§ **PROMPT 1**
Repeat the passage of the hill-climb story below word for word, between "Case in point: Today" and "Let’s do this!", inclusive.
§ **PROMPT 2**
In the hill-climb story below, what did a stretch of trail smell like around the 5-mile mark?
§ **PROMPT 3**
Pick up the hill-climb story below after its last sentence and keep writing in the same voice.

§ **PAGE**

........

The race lasted all of 5 seconds before the front wheel of his bike charged forward again and the back wheel took its place parallel with my front foot—that is, whatever foot was leading at the time.
Up, up we climbed, and further and further he pulled away until the separation between us had grown so great that I knew I could not catch him. Still, in the spirit of the impromptu race, I continued running as hard as my tired legs would let me.
That’s when I heard, for the second time in my ascent, the subtle but distinct clicking of an approaching bike.
As before, the front wheel drew nearer, and then even, revealing another man navigating a bike, this one younger than the first. (The man, that is. I can’t speak for the bike.)
“Good job!” he said by way of salutation.
“I was racing that guy—” I huffed as I pointed ahead—“but I can’t keep up!”
“That,” he said, also huffing, “is my father. He’s 80 years old! I’m on a bike, and I can’t even catch him!”
My race with Unknown Cyclist, the Younger, lasted longer than my race with Unknown Cyclist, the Elder. Still, the invention of the wheel yet again proved its timeless virtue, and I was soon enough left behind. But I could see Unknown Cyclist, the Younger, and I used his specter as motivation to continue the race I had already lost twice.
When I finally reached the top of the hill, I saw the elder cyclist—not at all huffing, I might add—waiting for us. He had dismounted his bike, and he stood there calmly removing his cycling gloves. His son, who had not created such a large gap between us, was just pulling up to his dad. By the time I reached them, he, too, had dismounted—huffing quite a bit.
“Good work!” the older man said to me, nodding. “Good work!”
I held out my hand, and we congratulated each other with a quick fist bump as I passed. Then I continued running on my way, and they continued biking on theirs.
For the record, those last 2 miles of my run were the fastest of the 20. Uphill.
That was now almost two weeks ago, and I’ve thought of the encounter a dozen times since.
When you’re training for a marathon—or half marathon or 10K or whatever the case may be—you’re going to find that not every mile is particularly inspired. Mired in the daily routine of training, you may feel the miles are a form of self-inflicted drudgery. Many of these daily miles are nondescript and forgettable. They bleed together like the colors in a watercolor painting. Some are memorable for the wrong reasons: stomach cramps, knee pain, wind. Lots and lots of wind. And still others are memorable, but not necessarily inspiring.
Case in point: Today on my run, a stretch of trail around the 5-mile mark smelled precisely like canned green beans. Not fresh. Canned. (There’s a difference.) I have no idea why, but the smell was so strong and distinct, I looked about me for that very item. I believe I shall go to bed tonight thinking about that canned green beans smell. Still, it’s not exactly the type of memory to rouse you from bed in the morning.
Ugh. I don’t feel like running. I’m so tir… wait a minute! Remember the other day when the trail smelled like canned green beans? Let’s do this!
When I am struggling for inspiration, I find that by reminding myself that I get to run instead of I have to run, I am abler to see—and more willing to accept—the daily inspiration the sport provides. Gratitude enables me to see what grumbling obscures.

........

§ **MATERIAL PROVIDED**
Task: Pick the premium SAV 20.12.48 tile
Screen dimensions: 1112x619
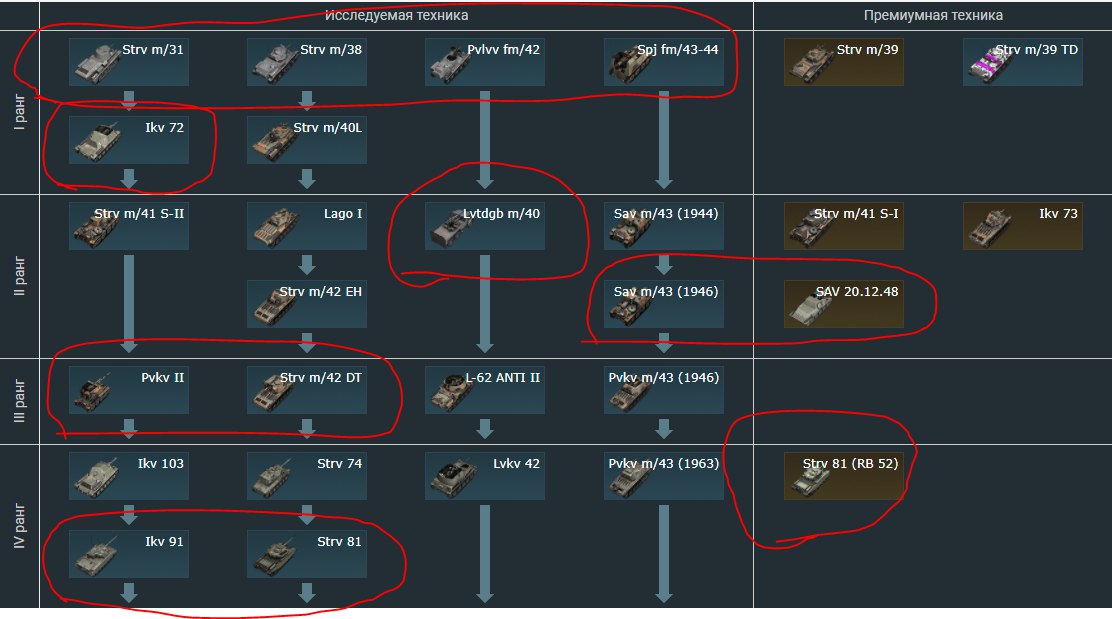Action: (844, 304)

........

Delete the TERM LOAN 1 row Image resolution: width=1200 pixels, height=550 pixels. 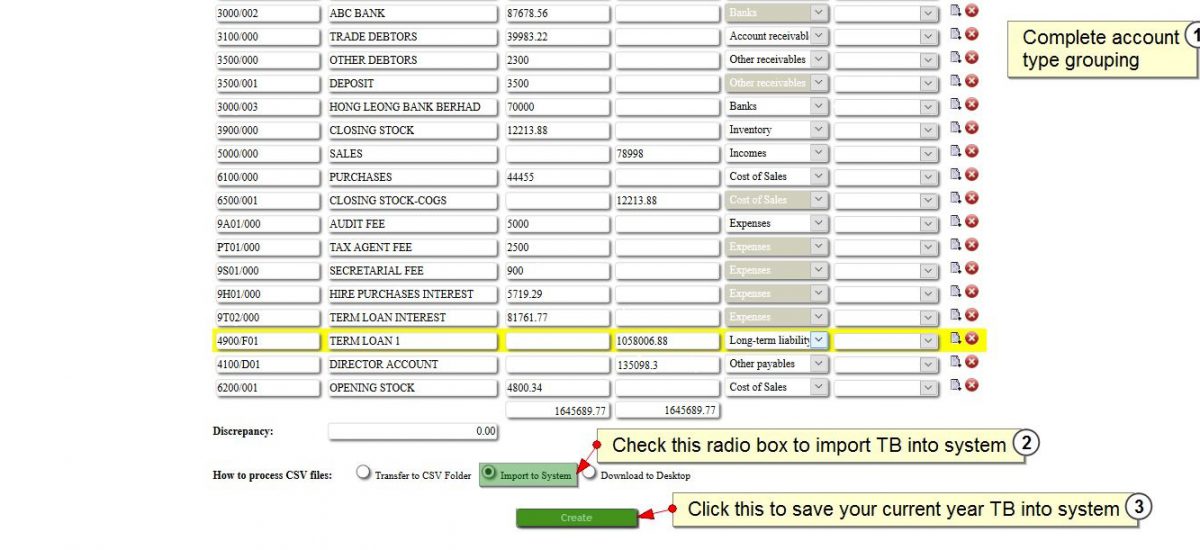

........

§ **OUTPUT 1**
Case in point: Today on my run, a stretch of trail around the 5-mile mark smelled precisely like canned green beans. Not fresh. Canned. (There’s a difference.) I have no idea why, but the smell was so strong and distinct, I looked about me for that very item. I believe I shall go to bed tonight thinking about that canned green beans smell. Still, it’s not exactly the type of memory to rouse you from bed in the morning.
Ugh. I don’t feel like running. I’m so tir… wait a minute! Remember the other day when the trail smelled like canned green beans? Let’s do this!

§ **OUTPUT 2**
It smelled precisely like canned green beans.

§ **OUTPUT 3**
Rolling out of bed at 4:30 in the morning to run before work, or postponing dinner a couple of hours to run before, is not easy. It is at those times, when I am least inclined to run, that I remind myself that running is a privilege. I think of days when I wasn’t able to run—due to sickness or injury or a busy work schedule—and have to swiftly transforms into get to. And get to leads to gratitude, and gratitude leads to inspiration. And inspiration is what transforms a sluggish final 2 miles into the fastest 2 miles of the whole 20. Uphill.
Unknown Cyclist, the Elder, along with his son, completely changed the final moments of my long run, and by doing so transformed my whole perception of the run. What may have been a forgettable run, or even worse, a negative run, became instead a run that I can return to for both motivation and confidence. I hammered those last 2 miles of my run when I didn’t think I had any energy left. And the memory of those two miles, of racing Unknown Cyclists, the Elder and Younger, will remain a nugget of confidence I can keep in my back pocket for inspiration the next time a tough run comes around.
And, yes, in case you were wondering, I’ll keep it next to the canned green beans.
In one of the more surprising self-revelations of late, I discovered I am a huge Starship fan.
I am referring to, of course, Starship the band. You know. They sing “We Built This City” and “Sara” and, my personal favorite, “Nothing’s Gonna Stop Us Now.”
Picture this: Saturday afternoon. I am in my car. Windows: down. Sunglasses: on. I switch to the “80s Smash Hits!” playlist I downloaded earlier in the week. I blast the volume.
Let 'em say we're crazy. I don't care about that…
Put your hand in my hand, baby, don't ever look back!
The bridge builds. The wind deafens me. (I am on the highway.) I turn the volume up more.
Let the world around us just fall apart…
Baby, we can make it if we're heart to heart!
Yes, we can build this thing together! I sing. Yes, we can stand this stormy weather! I cry. And then, still riding the post-long-run euphoria from my 20-miler that morning, I belt out,
Nothing's gonna stop us!
Nothing's gonna stop us… nooooow!
And in that moment I realize I had forgotten just how much I love the ‘80s.
Needless to say, in the midst of 95-mile weeks, I am an indiscriminate collector of inspiration. But if one must awake early to run every single morning, one may as well have a playlist to soften the blow. Who accompanies me to Forest Park long before the sun flirts with the horizon? Why, only George, Whitney, Daryl, John, and Fine Young—surnames Michael, Houston, Hall, Oates, and Cannibals, respectively.
Imagine my delight then, when in the predawn darkness of a weekday morning, “Break My Stride” gamboled through my car’s speakers and serenaded me down Highway 40:
Ain't nothin' gonna break-a my stride!
Nobody gonna slow me down, oh no!
I got to keep on movin'!
Ain't nothin' gonna break-a my stride!
I'm running and I won't touch ground, oh no!
I got to keep on movin'!
This song is practically begging for appropriation by our sport! The vernacular is there! So is the rousing if not somewhat monomaniacal determination! Such electrifying lyrics coupled with the decade’s distinctly fabulous running apparel (see: old Runner’s World covers), will convince you, as they did me, that the ‘80s were made for runners!
This ideological breakthrough is what propelled me through last week’s miles. So, that’s where my life is at right now, in case you were wondering.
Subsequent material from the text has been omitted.